Modern Economic Theory
As opposed to existing laws where predatory pricing claims violations are not easily found because of the high hurdles set by the courts, in modern economics the conduct of predatory pricing is regarded to be a business strategy. An enterprise enters into a new market and gains market power so that the power can be abused during the post predation period leading to entry barriers.[iii]

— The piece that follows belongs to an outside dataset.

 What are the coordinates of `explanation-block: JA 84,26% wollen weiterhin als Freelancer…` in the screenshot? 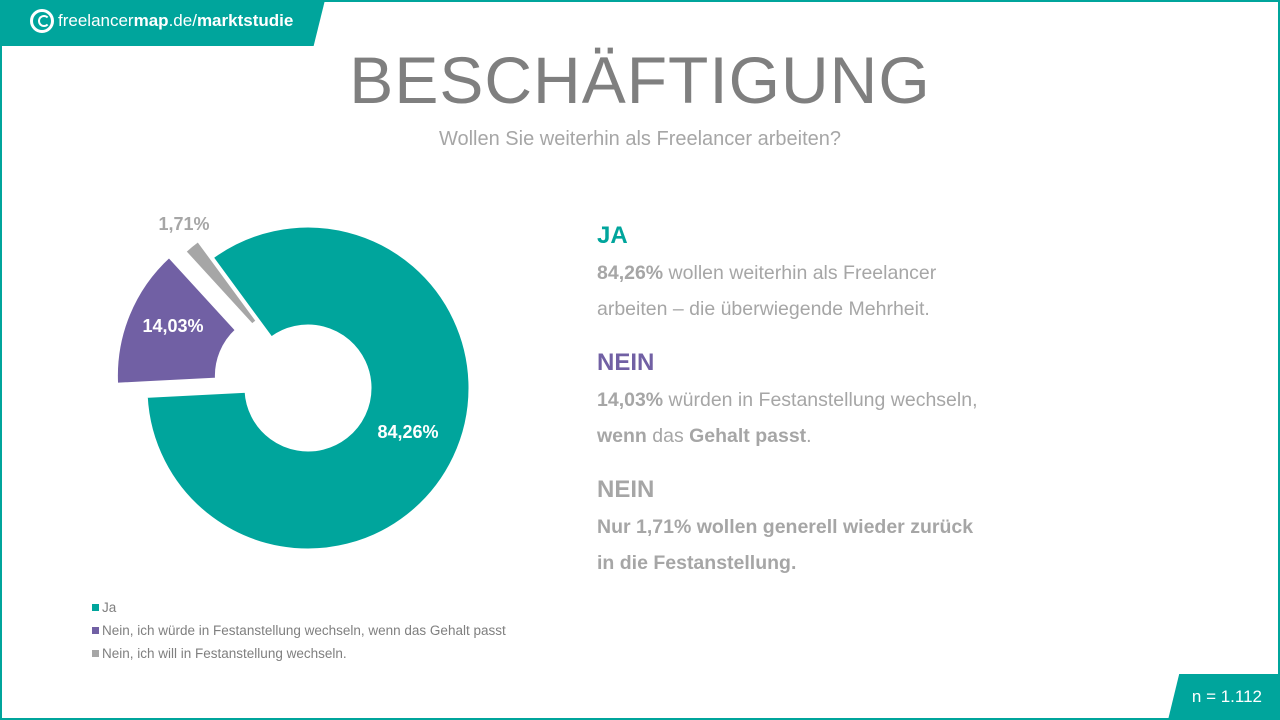 It's located at (807, 274).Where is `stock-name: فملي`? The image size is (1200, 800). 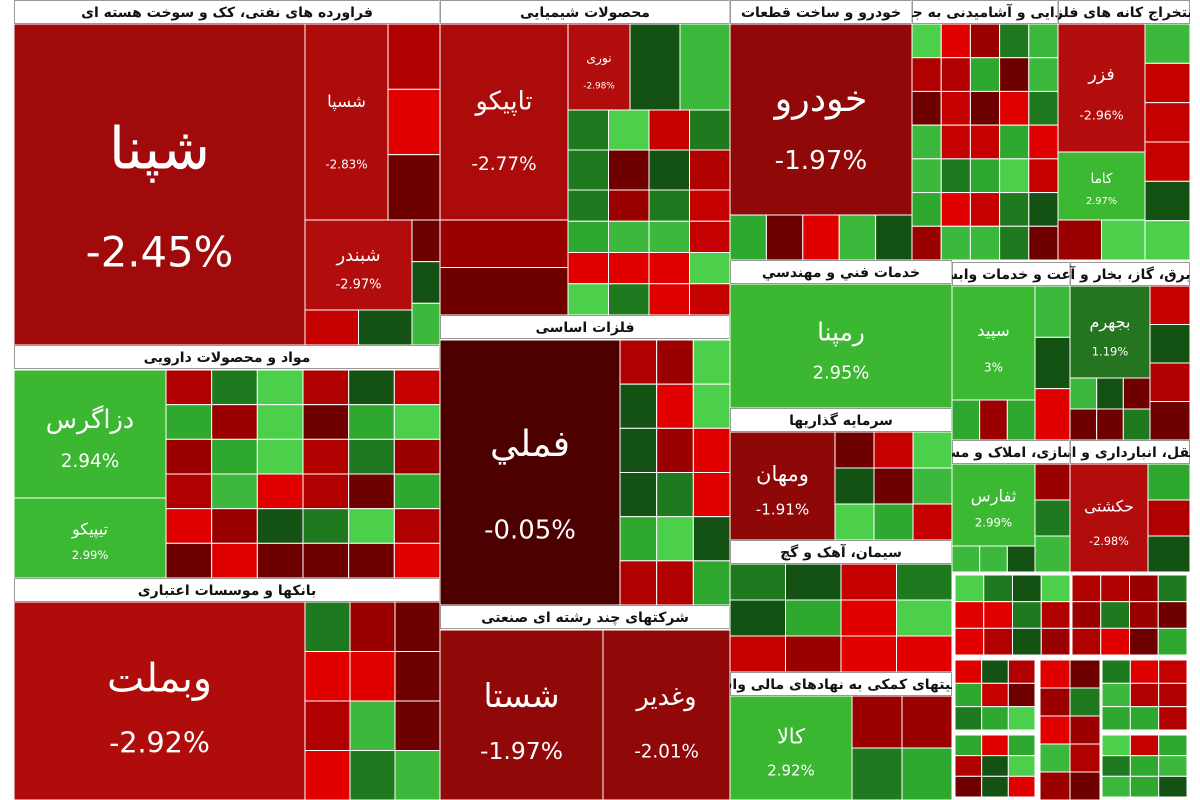
stock-name: فملي is located at coordinates (530, 444).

The National Stock Exchange Case mentions the Bolton test which describes predatory pricing as an economically rational strategy adopted by businesses. The aforesaid test provides for two kinds of below-cost pricing: (1) defensive and competition-compelled price cutting, and (2) market expanding price cutting. While defensive price cutting is in response to the competitor’s price, market expanding price cutting is to promote a new product or enter into a new market. For example, the below-cost pricing of services by Reliance Jio, Ola and Uber would qualify as a “market expanding price cutting” strategy. However, the strategy to set prices below cost to enter into a new market or to promote a new product can be more dangerous than defensive price cutting as it can either improve the competition or exclude or reduce the competition. This can be seen in the case of competition between traditional taxi operators and app based taxi operators. The traditional taxi operators will either try to compete at the level of app-based taxi operators or will be completely wiped out of the market.
Conclusion
The concept of dominance is rooted in an enterprise’s ability to influence the market. The market share, though an important determinant, is not the sole determinant of dominant position as the ability to influence stems not only from a strong foothold in the market but also from the investments, information or strategies an enterprise possesses. An understanding of dominance needs to be redeveloped to ensure fair price and fair competition in the market.
As noted above, predatory pricing can be a sound strategy which an enterprise can adopt to enter into a new market. A market expanding price-cutting strategy adopted by non-dominant firms has the potential do more harm than good to the consumers in the long run. Therefore in order to hold predatory pricing as anti-competitive, the CCI needs to look into the scheme of predatory pricing as iterated in the National Stock Exchange Case and see if it makes economic sense or not.
– Muskan Agarwal
[i] Para 8.4.3.8 of the National Stock Exchange Case.
[ii] 509 U.S. 209 (1993).
[iii] Patrick Bolton, Joseph F. Brodley and Michael H. Riordan, Predatory Pricing: Strategic Theory and Legal Policy.
Very well written. Court’s position in the jio case definitely seems a bit dubious. An interesting take on the subject.